How to Read and Write Excel Files with the Python openpyxl Package

14:27 read·1879 words·2024-6-28 published

To run the examples in this article, you need to install the Python package openpyxl, which you can check the section Install the openpyxl Python package for more information.

Excel File Formats Supported by the Python openpyxl package

Regardless of which function or class in the package is used, the Python openpyxl package can only read and write the following Microsoft Excel file formats, .xlsx, .xlsm (Excel files with macros enabled), .xltx (Excel template files), .xltm (Excel template files with macros enabled).

For the old Excel file format .xls, you can try to manipulate it using the Python packages xlrd and xlwt, or convert .xls to an Excel file in .xlsx format.

Read Excel Files with the Python openpyxl Package

You can read data from an Excel file using the load_workbook function in the Python openpyxl package or its alias open (not Python’s built-in function open), which returns a workbook object Workbook that manipulates Excel data.

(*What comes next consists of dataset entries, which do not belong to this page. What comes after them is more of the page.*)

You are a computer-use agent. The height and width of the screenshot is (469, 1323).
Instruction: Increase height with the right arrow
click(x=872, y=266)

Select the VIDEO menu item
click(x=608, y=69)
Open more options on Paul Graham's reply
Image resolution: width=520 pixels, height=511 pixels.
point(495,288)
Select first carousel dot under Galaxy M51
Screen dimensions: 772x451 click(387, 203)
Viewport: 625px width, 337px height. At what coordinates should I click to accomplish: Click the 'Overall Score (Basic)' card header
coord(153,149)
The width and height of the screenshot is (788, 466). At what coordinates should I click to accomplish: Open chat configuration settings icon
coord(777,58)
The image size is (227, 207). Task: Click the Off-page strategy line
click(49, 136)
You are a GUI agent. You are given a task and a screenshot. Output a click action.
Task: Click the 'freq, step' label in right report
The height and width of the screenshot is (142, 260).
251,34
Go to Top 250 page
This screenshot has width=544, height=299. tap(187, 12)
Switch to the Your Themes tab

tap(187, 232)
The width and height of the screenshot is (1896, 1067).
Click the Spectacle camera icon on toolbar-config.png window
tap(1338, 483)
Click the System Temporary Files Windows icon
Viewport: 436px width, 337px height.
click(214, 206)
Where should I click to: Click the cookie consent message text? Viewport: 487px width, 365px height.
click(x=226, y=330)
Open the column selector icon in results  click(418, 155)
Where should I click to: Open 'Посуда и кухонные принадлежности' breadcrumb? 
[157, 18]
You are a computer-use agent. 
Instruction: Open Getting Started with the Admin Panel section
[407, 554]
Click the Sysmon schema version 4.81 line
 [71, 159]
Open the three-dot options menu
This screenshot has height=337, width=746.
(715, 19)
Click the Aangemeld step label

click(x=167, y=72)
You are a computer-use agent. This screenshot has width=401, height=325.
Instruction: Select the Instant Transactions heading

load_workbook(filename, read_only=False, keep_vba=KEEP_VBA, data_only=False, keep_links=True, rich_text=False)

filename parameter: The filename parameter is the path (absolute or relative) to the Excel file to be read, or a file-like object that is associated with the Excel file and is in binary mode. For example, a file-like object created by calling the Python built-in function open (not the alias of load_workbook) and using rb mode.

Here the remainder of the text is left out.